Consigne 1: Reproduisez à l'identique le passage de l'article sur la motion de défiance contre Jacquemain Shabani Lukoo, en commençant par « Membre du groupe » et en poursuivant jusqu'à « par les autorités. ».
Consigne 2: Rédigez la suite de l'article sur la motion de défiance contre le vice-Premier ministre en charge de l'Intérieur, en reprenant après sa dernière phrase.
━━━ Extrait de page
Une motion de défiance visant le vice-Premier ministre en charge de l’Intérieur, Jacquemain Shabani Lukoo, a été officiellement déposée ce lundi 13 avril au bureau de l’Assemblée nationale de la République démocratique du Congo. L’initiative émane du député national Laddy Yangotikala Senga, élu de Kisangani-Ville, dans la province de la Tshopo.

Membre du groupe parlementaire Bâtissons le Congo et de la majorité parlementaire, l’auteur de la motion justifie sa démarche par la dégradation continue de la situation sécuritaire dans plusieurs grandes villes du pays, en particulier à Kinshasa. Braquages, enlèvements, banditisme urbain et criminalité en hausse alimentent un climat d’insécurité grandissante, malgré les efforts affichés par les autorités.
Au cœur des critiques figure notamment l’opération « Ndobo » (Hameçon), lancée par le ministère de l’Intérieur pour lutter contre les gangs urbains, communément appelés « Kulunas ». Présentée comme un succès par le gouvernement, cette opération peine toutefois à convaincre une partie de l’opinion publique, confrontée au quotidien à des actes criminels persistants.
━━━━━━
━━━ Données sources
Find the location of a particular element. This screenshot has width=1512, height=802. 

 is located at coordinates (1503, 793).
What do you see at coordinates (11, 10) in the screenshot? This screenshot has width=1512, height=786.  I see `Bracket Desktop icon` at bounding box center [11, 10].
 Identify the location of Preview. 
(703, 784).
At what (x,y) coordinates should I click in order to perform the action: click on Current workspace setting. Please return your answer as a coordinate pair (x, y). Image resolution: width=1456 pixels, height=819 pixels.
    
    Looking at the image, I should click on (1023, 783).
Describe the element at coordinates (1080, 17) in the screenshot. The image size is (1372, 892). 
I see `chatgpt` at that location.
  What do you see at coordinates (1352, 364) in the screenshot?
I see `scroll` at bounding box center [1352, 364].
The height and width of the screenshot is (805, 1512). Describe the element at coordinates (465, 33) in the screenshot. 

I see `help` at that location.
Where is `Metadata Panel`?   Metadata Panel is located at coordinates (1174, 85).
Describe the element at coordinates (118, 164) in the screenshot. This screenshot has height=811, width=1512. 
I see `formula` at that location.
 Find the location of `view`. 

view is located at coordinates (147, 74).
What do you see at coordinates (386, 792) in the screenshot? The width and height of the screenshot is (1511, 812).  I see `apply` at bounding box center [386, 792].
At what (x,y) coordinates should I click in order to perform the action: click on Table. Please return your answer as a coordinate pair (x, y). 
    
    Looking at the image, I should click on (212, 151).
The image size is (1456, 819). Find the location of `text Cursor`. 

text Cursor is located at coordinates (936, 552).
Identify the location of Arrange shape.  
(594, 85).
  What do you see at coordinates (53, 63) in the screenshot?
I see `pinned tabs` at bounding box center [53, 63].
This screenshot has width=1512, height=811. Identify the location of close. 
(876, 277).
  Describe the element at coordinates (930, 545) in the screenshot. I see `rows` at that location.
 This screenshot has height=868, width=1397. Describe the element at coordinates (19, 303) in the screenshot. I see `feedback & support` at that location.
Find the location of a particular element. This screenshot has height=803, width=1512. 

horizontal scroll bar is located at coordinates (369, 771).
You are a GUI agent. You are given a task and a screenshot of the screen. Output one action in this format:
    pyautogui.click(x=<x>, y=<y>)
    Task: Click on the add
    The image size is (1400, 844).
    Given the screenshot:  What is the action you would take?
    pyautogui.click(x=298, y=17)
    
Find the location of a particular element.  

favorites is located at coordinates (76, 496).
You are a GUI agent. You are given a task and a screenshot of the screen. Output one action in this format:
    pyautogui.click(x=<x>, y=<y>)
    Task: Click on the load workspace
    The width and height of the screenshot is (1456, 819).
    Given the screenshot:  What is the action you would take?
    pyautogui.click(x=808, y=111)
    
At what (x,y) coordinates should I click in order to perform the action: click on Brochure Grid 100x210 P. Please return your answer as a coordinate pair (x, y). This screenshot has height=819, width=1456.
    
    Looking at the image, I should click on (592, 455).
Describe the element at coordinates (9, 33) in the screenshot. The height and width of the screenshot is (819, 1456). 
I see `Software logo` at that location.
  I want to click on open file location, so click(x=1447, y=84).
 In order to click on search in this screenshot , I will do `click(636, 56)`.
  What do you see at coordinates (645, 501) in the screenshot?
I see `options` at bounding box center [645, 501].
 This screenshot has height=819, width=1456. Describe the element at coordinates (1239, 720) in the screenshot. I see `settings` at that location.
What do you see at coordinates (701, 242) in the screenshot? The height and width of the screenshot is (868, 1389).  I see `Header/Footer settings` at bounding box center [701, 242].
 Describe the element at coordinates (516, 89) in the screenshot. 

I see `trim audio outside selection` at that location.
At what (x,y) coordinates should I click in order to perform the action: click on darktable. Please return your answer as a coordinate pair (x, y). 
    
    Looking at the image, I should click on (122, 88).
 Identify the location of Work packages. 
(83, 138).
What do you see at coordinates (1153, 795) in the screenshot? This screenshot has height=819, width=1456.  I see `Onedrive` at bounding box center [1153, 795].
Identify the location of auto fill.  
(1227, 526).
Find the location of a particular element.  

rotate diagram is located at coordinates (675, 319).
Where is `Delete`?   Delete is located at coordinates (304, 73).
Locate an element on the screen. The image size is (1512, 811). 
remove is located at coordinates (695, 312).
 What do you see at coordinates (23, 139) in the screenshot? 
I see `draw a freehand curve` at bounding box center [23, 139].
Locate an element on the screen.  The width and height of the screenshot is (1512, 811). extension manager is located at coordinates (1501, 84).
━━━━━━
Votre réponse 1:
Membre du groupe parlementaire Bâtissons le Congo et de la majorité parlementaire, l’auteur de la motion justifie sa démarche par la dégradation continue de la situation sécuritaire dans plusieurs grandes villes du pays, en particulier à Kinshasa. Braquages, enlèvements, banditisme urbain et criminalité en hausse alimentent un climat d’insécurité grandissante, malgré les efforts affichés par les autorités.

Votre réponse 2:
Dans la capitale, la situation demeure préoccupante. La ville-province de Kinshasa continue de faire face à une recrudescence d’enlèvements et d’attaques nocturnes, souvent perpétrées par des hommes armés dans des habitations. Les nombreuses annonces d’arrestations et de poursuites judiciaires n’ont, jusqu’ici, pas suffi à rassurer la population.Lors de la 82ᵉ réunion du Conseil des ministres, le président de la République, Félix Tshisekedi, a reconnu l’ampleur du problème.
Il a indiqué avoir été saisi des inquiétudes de la population concernant la montée des enlèvements dans la capitale. Selon le chef de l’État, ces actes criminels contribuent à instaurer un climat de psychose, fragilisent le sentiment de sécurité collective, perturbent les activités économiques et sociales, et entament la confiance des citoyens envers les institutions.
Face à cette situation, Félix Tshisekedi a instruit le gouvernement d’intensifier les opérations de traque et de démantèlement des réseaux criminels. Cette directive vise à restaurer l’autorité de l’État et à répondre aux attentes pressantes de la population en matière de sécurité.